Image: A stone axe from Cissbury, West Sussex, from the founding collection of the Pitt Rivers Museum |
During August, we are publishing through this blog a series of new photographs taken by archaeological photographer Ian Cartwright for an online Image Gallery created with the support of the Arts and Humanities Research Council. You can read more about the gallery here, and you can see the whole gallery online here.
Here is the caption for this image:
Pitt-Rivers’ fieldwork at the Neolithic site of Cissbury in West Sussex in 1867-8 is less well known that his more famous excavations at Cranborne Chase later in his life. It was one of the first field projects to be directed by Pitt-Rivers. But in his account of Ninety Years of Archaeological Discovery, written in 1932, archaeologist J.L. Myers suggested that 'systematic excavation in Britain began with Pitt-Rivers’ work at Cissbury'.
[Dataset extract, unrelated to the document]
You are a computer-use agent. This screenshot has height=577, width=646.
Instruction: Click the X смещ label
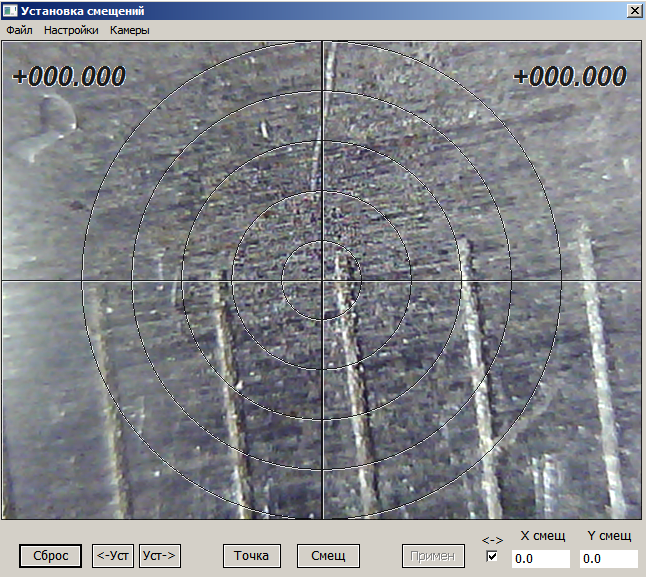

This Neolithic flint axe offers some textual evidence to support the claim that Cissbury was one of the first modern scientifically recorded archaeological excavation. Attached to it is a pre-printed label, completed by hand: “CISSBURY PIT NO. 22 FEB 4 1868 ALF”. The label is a very early example of the recording of archaeological features or contexts from which objects were recovered.
This modest 150-year-old label is just as significant as the Stone Age axe to which it is glued – perhaps more so. The letters “ALF” stand for Augustus Lane Fox – as the fieldwork was undertaken before the General took his full name, Augustus Lane Fox Pitt-Rivers.
(Pitt Rivers Museum Accession Number 1884.125.153).